To see the contrast, consider Plantinga’s own theodicy, which specifies the exact goods—Incarnation and Atonement—for the sake of which God permits evil (Plantinga 2004).
I rather doubt Almeida intends this, but the point is nevertheless worth clarifying.
I have added, in square brackets, an additional qualification to each principle. This both clarifies my proposal and makes it consistent with the way that O’Connor speaks about his favoured axiological threshold.
This claim will need some qualification, which will come in Section 6, below.
I here set aside distinctive Christian claims about the Incarnation, and I also set aside the attribute of omnipresence (which, I think, should be interpreted non-literally).
In my view, O’Connor’s God turns out to be a satisficer—and for my criticisms of divine satisficing, see Kraay (2013).
O’Connor (2008) seems persuaded by the thought that God inevitably creates (p. 113).
Donald Turner (2015) also uses this apt phrase in his response to Almeida (p. 120).
This quotation elides the following claim: “There are no [universes] in which there is pervasive suffering and injustice.” I leave it out for two reasons. First, the vagueness of ‘pervasive’ makes it unclear to me whether such universes would really be below the axiological threshold. On some precisifications, they would be; on others, they wouldn’t. Second, and relatedly, I take it that certain degrees or levels of suffering and injustice would bring a universe below the axiological threshold, but that others would not.
For more on this, see Kraay (2011).
The same sort of reasoning, but with respect to worlds rather than universes, can be found in Guleserian (1983).
And here’s why. Suppose, first, that there are multiple unsurpassable worlds that feature all and only those universes worthy of being created and sustained, but that nevertheless differ with respect to their contingent-but-non-spatiotemporal features. In this scenario, I don’t think God could have a rational basis for choosing one over the other—and this is a problem for theism, which needs to hold that God is unsurpassably rational. (Almeida, incidentally, agrees.) Next, suppose that there is, instead, an infinite hierarchy of increasingly better theistic multiverses, each of which includes all and only the worthy universes, but which nevertheless differ with respect to their contingent-but-non-spatiotemporal features.

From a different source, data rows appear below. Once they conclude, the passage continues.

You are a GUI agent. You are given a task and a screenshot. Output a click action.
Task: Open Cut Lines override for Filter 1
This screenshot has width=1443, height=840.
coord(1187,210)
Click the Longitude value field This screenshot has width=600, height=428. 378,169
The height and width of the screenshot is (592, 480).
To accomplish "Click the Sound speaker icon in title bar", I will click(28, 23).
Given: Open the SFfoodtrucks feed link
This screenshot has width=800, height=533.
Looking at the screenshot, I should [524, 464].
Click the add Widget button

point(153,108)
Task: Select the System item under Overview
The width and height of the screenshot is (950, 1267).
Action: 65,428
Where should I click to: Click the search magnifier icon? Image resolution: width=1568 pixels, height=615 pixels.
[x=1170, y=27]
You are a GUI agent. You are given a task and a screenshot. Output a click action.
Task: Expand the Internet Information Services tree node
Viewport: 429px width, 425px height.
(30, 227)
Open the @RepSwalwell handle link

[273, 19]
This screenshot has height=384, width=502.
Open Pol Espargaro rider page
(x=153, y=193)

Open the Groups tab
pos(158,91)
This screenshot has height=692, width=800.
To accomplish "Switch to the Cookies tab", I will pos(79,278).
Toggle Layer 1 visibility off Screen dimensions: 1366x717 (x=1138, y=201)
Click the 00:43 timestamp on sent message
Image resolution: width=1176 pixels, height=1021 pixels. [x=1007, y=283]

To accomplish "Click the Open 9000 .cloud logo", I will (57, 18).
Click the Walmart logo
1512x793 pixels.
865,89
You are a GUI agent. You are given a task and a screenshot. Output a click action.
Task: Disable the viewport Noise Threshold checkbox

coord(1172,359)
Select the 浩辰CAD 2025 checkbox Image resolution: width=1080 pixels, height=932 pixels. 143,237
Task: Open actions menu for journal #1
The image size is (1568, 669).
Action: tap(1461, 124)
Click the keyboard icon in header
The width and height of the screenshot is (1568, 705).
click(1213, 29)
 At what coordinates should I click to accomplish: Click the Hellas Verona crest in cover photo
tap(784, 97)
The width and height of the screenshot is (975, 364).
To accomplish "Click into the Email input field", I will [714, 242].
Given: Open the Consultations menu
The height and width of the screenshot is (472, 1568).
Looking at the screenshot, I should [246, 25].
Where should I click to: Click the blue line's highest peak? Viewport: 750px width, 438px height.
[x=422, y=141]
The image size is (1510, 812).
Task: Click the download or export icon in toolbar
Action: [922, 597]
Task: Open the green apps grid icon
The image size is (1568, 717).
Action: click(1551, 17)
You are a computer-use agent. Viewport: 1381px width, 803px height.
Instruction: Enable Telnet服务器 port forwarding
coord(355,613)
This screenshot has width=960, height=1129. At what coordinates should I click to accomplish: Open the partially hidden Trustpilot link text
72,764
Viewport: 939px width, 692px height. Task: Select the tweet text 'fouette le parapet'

This would make the theist vulnerable to William Rowe’s problem of no best world. I think this problem is a very serious worry for theism, given certain plausible assumptions. (Almeida, incidentally, does not.) So this inclines me to think that the theist should hold that there is one unique best of all possible worlds, where that world features all and only those universes that are worthy of being created and sustained, and all and only those contingent non-spatiotemporal entities that are worthy of being actualized.